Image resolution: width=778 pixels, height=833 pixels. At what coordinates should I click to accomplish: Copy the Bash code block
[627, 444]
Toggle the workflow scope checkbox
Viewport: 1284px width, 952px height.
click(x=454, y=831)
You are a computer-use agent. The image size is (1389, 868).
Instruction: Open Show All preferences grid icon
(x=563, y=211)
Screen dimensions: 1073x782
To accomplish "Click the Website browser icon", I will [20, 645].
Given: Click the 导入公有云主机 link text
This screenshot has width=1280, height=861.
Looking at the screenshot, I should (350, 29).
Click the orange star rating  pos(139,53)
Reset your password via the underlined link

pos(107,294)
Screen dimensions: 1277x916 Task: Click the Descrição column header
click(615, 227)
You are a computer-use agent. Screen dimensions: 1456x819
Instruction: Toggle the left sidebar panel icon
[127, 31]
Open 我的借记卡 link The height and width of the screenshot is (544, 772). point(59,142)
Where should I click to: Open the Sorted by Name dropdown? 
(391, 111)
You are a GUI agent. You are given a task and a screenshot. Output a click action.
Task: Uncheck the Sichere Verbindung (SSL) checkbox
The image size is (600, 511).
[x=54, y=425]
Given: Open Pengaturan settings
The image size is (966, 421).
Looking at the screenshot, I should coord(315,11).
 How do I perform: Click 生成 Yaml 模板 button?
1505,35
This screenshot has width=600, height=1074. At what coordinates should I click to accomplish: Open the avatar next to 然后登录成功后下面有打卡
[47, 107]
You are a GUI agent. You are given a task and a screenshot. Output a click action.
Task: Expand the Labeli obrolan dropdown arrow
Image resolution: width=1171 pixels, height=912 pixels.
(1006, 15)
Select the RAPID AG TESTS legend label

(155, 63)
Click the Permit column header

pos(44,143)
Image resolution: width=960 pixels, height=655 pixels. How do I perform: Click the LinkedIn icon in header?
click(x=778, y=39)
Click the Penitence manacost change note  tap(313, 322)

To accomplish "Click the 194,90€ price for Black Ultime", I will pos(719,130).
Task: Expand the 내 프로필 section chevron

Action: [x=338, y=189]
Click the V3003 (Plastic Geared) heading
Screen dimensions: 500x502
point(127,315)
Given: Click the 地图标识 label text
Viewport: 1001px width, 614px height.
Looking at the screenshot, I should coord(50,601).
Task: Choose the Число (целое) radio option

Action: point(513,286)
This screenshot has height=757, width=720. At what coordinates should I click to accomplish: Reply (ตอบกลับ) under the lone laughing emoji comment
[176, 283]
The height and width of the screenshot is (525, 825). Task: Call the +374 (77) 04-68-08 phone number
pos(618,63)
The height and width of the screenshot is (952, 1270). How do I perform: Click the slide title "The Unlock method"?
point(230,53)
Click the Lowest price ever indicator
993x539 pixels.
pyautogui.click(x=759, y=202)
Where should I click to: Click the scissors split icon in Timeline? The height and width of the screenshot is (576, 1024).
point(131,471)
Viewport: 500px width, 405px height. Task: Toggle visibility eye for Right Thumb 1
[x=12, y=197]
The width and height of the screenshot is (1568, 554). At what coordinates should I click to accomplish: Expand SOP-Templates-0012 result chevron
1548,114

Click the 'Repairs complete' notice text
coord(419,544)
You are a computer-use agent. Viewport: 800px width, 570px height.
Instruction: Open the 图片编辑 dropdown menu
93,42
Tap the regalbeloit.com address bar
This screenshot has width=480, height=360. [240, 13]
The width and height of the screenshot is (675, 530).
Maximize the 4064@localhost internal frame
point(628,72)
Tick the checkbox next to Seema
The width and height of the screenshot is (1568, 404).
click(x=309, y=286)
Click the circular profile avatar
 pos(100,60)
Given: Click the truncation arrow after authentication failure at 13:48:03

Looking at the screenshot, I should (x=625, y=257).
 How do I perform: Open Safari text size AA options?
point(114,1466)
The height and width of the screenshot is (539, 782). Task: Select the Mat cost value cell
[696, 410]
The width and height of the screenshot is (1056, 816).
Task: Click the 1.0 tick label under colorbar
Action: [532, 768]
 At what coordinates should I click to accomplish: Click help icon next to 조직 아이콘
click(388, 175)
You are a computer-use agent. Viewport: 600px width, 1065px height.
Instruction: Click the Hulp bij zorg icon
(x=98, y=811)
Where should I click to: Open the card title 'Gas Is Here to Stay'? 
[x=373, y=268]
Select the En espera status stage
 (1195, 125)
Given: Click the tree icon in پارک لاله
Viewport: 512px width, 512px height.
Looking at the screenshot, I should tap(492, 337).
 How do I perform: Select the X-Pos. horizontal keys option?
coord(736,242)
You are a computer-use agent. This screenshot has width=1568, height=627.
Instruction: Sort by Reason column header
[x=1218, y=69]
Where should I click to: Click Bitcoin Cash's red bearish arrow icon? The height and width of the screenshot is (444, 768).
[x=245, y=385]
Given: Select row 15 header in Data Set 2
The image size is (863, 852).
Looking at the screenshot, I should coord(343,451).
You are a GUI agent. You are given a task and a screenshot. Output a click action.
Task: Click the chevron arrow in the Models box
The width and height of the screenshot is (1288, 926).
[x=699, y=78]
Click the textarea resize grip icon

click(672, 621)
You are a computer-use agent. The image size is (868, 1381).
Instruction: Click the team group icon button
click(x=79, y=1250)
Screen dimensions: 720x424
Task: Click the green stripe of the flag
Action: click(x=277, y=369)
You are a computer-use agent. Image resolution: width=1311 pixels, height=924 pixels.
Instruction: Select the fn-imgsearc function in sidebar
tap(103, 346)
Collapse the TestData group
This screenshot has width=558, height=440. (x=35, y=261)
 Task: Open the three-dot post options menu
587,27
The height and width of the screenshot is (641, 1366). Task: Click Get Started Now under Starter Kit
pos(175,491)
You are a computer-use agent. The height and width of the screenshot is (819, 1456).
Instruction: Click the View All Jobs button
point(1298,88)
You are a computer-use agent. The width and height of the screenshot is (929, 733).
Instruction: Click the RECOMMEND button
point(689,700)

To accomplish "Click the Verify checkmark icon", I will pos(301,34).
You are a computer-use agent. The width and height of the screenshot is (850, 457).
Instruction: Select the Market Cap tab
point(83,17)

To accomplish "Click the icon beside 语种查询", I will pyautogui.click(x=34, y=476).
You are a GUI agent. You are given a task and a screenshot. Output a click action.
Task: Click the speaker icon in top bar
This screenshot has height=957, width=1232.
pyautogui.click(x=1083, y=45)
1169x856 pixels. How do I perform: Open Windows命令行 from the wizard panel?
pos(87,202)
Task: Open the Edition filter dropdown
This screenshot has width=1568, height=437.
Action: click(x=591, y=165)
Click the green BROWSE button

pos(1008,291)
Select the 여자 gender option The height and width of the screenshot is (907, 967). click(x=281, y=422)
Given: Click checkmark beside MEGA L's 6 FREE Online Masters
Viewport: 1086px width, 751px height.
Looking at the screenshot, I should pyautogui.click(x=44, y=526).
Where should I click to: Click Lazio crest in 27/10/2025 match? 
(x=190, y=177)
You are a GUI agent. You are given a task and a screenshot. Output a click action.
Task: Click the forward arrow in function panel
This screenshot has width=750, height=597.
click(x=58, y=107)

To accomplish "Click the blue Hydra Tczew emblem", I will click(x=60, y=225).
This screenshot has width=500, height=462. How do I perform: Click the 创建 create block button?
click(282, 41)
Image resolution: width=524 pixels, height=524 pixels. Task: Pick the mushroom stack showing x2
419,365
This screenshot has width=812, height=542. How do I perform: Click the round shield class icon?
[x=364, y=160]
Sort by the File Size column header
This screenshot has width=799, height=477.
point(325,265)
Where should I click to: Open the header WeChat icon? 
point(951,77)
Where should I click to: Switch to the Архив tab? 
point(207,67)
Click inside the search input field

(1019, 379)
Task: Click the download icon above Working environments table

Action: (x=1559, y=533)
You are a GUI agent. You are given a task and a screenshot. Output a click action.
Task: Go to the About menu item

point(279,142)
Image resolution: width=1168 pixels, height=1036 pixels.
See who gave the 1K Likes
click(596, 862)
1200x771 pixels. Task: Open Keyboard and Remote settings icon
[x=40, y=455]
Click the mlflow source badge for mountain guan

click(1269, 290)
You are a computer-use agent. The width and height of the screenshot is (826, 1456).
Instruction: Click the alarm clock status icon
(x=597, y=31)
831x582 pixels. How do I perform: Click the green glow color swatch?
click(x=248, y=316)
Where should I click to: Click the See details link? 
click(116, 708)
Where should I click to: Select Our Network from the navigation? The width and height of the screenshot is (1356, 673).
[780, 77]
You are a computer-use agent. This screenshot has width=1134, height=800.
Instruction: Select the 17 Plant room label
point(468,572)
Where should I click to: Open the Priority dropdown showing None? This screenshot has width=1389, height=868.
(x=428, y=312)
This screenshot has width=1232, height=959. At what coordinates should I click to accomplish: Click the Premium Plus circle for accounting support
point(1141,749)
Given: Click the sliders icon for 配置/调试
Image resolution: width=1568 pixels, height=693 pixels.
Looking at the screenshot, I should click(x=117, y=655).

Directions:
Filter the records above down to the lines that hold the string "will".

Solution to this task:
To accomplish "Click the Website browser icon", I will [20, 645].
To accomplish "Click the 194,90€ price for Black Ultime", I will pos(719,130).
To accomplish "Click the Verify checkmark icon", I will pos(301,34).
To accomplish "Click the icon beside 语种查询", I will pyautogui.click(x=34, y=476).
To accomplish "Click the blue Hydra Tczew emblem", I will click(x=60, y=225).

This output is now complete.